A pesar de su estética clásica, la Triumph Bonneville Bobber presenta algunos detalles innovadores como la posición de conducción ajustable, el asiento flotante de aluminio o una estructura trasera con un mono amortiguador oculto que todavía descargan más, visualmente hablando, la peculiar zaga de esta “bobber”.

Triumph Bonneville Bobber

Los escapes siguen siendo a más puro estilo de las Bonneville, rectos, pero con silenciosos recortados y de acero inoxidable cepillado. El motor es similar al de la Bonneville T 120 pero con algo más de par y de elasticidad. También hereda el acelerador electrónico, embrague asistido y que elimina la fatiga de sus componentes por ejemplo en deceleraciones bruscas, control de tracción desconectable o modos de conducción para lluvia o pilotaje normal.

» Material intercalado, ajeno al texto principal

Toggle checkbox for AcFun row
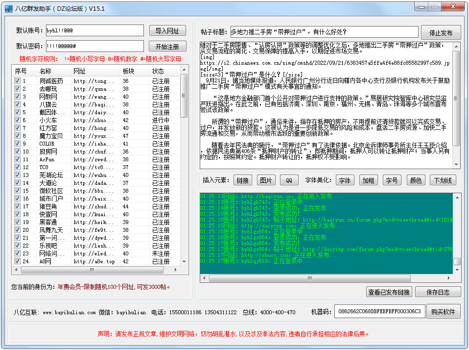The height and width of the screenshot is (350, 469). pyautogui.click(x=17, y=159)
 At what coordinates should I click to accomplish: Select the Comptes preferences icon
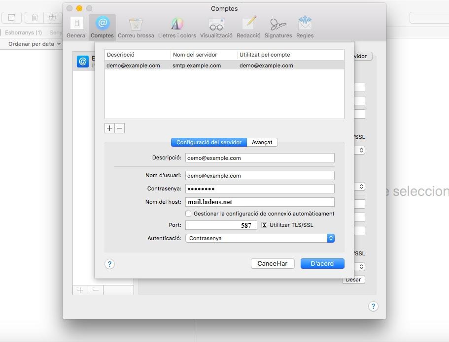click(x=102, y=27)
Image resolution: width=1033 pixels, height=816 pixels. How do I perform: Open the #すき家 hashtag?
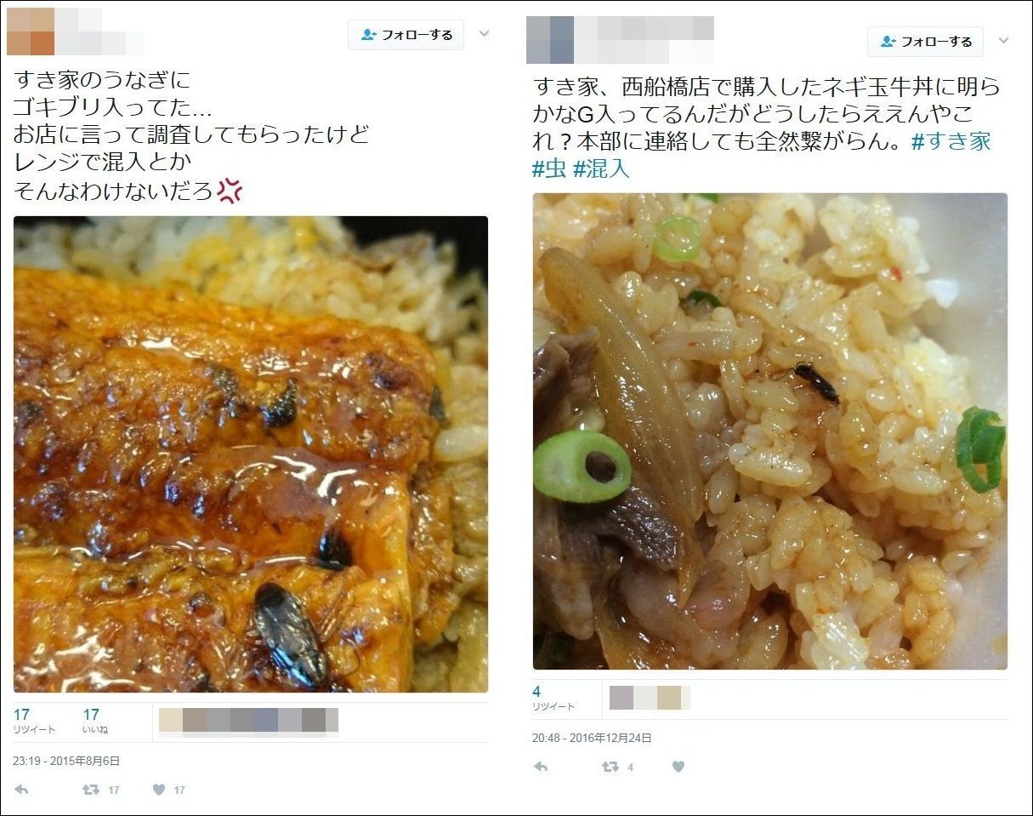coord(951,141)
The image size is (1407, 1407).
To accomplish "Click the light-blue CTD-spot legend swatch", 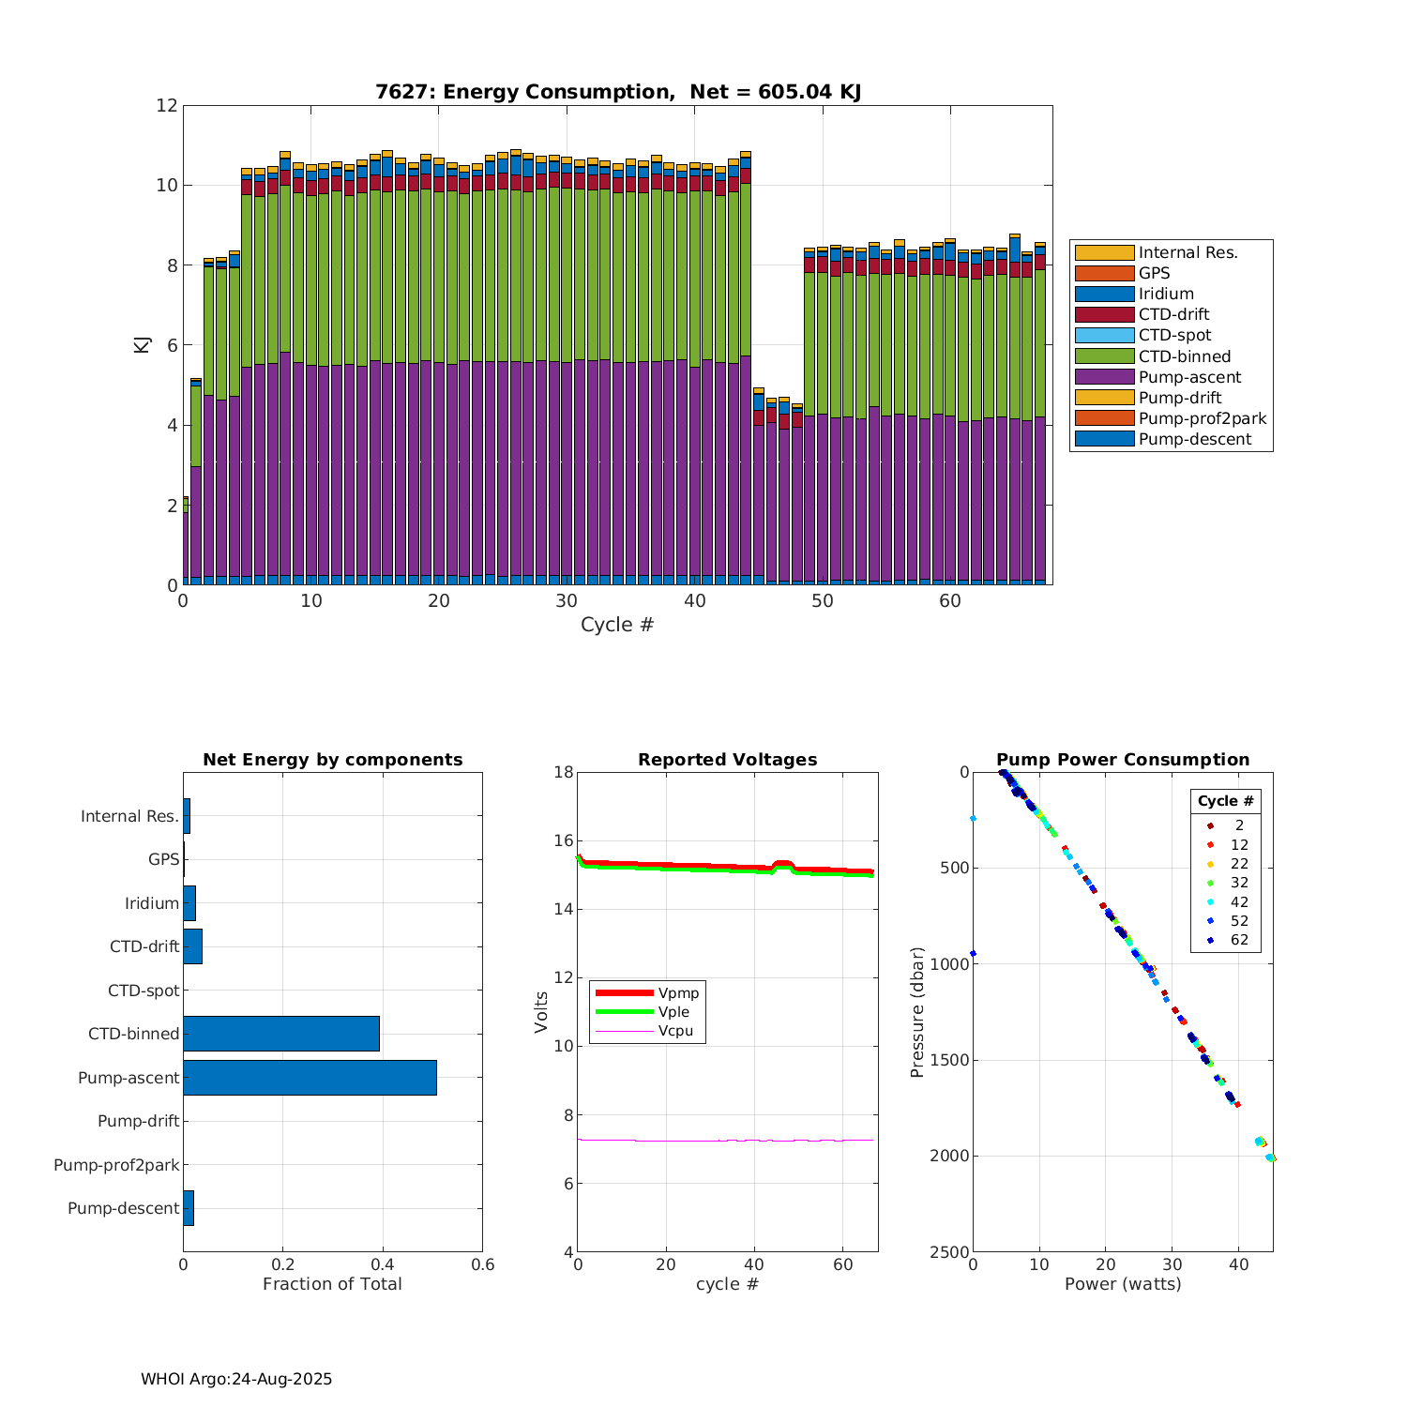I will point(1104,335).
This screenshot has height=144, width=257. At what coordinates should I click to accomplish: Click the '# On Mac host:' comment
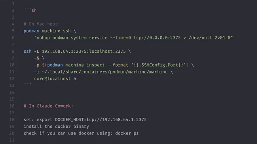pyautogui.click(x=42, y=24)
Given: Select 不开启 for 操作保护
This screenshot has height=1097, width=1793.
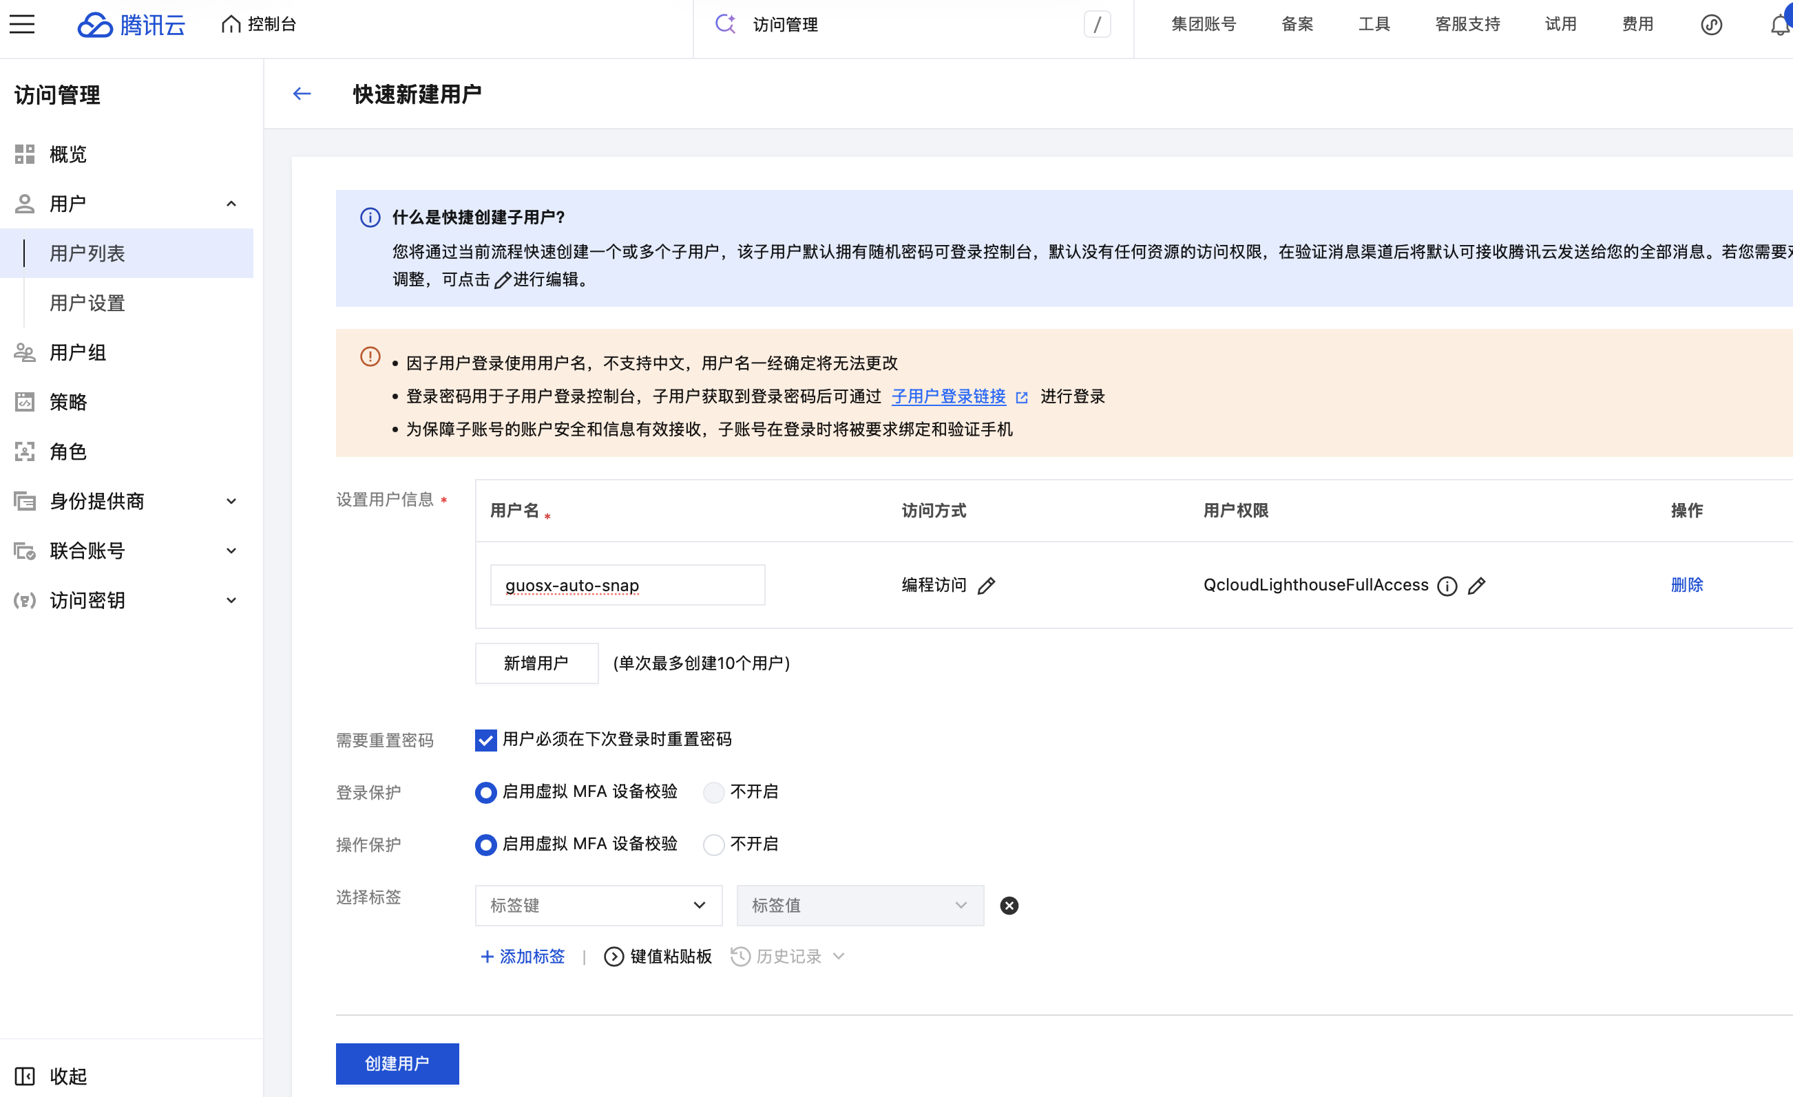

Como ya hemos comentado la Triumph Bonneville Bobber tiene un asiento regulable. Esto significa que de una forma muy sencilla lo podemos colocar exactamente en la posición que mejor se adapte a nuestro estilo de conducción o gusto, deslizándolo hacia adelante o hacia atrás. La geometría del chasis se ha modificado bastante en relación con una Bonneville convencional, con una altura más baja, horquilla convencional pero exclusiva para este modelo o el ya mencionado monoamortiguador oculto.

Asiento de la Triumph Bonneville Bobber

Triumph este año se ha propuesto ponernos los dientes bien largos con sus nuevas motos, como la también neo retro Bonneville Street Cup.